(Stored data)
== Segment start ==
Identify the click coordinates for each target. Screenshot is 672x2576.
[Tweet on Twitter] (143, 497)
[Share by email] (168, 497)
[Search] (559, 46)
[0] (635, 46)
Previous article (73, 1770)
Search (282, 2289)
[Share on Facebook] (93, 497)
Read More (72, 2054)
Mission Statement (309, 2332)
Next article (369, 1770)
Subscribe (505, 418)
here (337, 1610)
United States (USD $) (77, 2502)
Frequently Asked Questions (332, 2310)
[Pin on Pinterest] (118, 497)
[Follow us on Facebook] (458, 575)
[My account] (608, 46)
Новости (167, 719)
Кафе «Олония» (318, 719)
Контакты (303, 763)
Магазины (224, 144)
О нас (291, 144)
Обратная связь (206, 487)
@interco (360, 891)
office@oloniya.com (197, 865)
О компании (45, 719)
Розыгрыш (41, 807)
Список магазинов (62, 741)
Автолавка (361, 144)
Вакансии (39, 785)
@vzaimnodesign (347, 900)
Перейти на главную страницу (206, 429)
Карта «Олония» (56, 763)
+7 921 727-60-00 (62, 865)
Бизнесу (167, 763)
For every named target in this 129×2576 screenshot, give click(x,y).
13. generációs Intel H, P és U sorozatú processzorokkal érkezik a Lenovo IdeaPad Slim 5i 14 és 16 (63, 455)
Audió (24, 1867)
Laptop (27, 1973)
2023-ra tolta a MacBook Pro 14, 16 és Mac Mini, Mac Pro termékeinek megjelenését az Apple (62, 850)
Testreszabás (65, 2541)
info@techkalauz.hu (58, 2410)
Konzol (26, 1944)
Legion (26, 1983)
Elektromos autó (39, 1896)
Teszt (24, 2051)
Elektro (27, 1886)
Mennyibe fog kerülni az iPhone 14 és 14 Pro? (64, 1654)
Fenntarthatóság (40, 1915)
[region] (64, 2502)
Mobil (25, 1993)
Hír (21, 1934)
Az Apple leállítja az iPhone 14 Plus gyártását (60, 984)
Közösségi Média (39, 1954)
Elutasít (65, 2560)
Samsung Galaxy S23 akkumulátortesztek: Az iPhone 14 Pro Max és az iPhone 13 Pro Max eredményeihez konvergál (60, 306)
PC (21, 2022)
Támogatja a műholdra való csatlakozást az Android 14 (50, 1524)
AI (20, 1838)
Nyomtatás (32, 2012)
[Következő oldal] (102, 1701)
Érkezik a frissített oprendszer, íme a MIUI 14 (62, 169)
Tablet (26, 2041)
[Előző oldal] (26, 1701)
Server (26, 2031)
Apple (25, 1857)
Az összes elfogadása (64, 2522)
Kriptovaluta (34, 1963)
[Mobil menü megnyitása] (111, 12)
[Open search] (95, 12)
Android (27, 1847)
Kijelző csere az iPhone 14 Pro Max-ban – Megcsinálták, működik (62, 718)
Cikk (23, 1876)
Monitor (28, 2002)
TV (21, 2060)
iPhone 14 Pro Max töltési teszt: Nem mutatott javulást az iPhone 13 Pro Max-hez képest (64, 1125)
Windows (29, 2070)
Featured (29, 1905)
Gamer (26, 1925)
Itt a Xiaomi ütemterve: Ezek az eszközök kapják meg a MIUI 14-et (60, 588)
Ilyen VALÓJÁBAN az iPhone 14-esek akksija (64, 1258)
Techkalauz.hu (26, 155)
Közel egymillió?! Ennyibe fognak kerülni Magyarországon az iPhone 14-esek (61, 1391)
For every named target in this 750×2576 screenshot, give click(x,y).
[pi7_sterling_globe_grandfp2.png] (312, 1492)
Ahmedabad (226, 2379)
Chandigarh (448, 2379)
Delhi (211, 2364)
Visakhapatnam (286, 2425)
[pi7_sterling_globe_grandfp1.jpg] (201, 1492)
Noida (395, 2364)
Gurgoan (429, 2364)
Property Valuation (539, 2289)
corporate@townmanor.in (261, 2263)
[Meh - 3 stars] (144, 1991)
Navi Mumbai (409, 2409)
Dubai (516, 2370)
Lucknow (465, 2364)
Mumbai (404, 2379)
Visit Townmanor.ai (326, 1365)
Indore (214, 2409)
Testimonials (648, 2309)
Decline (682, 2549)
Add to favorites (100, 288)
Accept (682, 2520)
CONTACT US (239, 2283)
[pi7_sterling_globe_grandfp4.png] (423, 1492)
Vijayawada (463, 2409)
== Segment end ==
What to do:
Look above for the line that contains "Samsung Galaxy S23". Starting there, transcribe every line exactly until you have copied the line that contains "TV (21, 2060)".

Your response:
Samsung Galaxy S23 akkumulátortesztek: Az iPhone 14 Pro Max és az iPhone 13 Pro Max eredményeihez konvergál (60, 306)
PC (21, 2022)
Támogatja a műholdra való csatlakozást az Android 14 (50, 1524)
AI (20, 1838)
Nyomtatás (32, 2012)
[Következő oldal] (102, 1701)
Érkezik a frissített oprendszer, íme a MIUI 14 (62, 169)
Tablet (26, 2041)
[Előző oldal] (26, 1701)
Server (26, 2031)
Apple (25, 1857)
Az összes elfogadása (64, 2522)
Kriptovaluta (34, 1963)
[Mobil menü megnyitása] (111, 12)
[Open search] (95, 12)
Android (27, 1847)
Kijelző csere az iPhone 14 Pro Max-ban – Megcsinálták, működik (62, 718)
Cikk (23, 1876)
Monitor (28, 2002)
TV (21, 2060)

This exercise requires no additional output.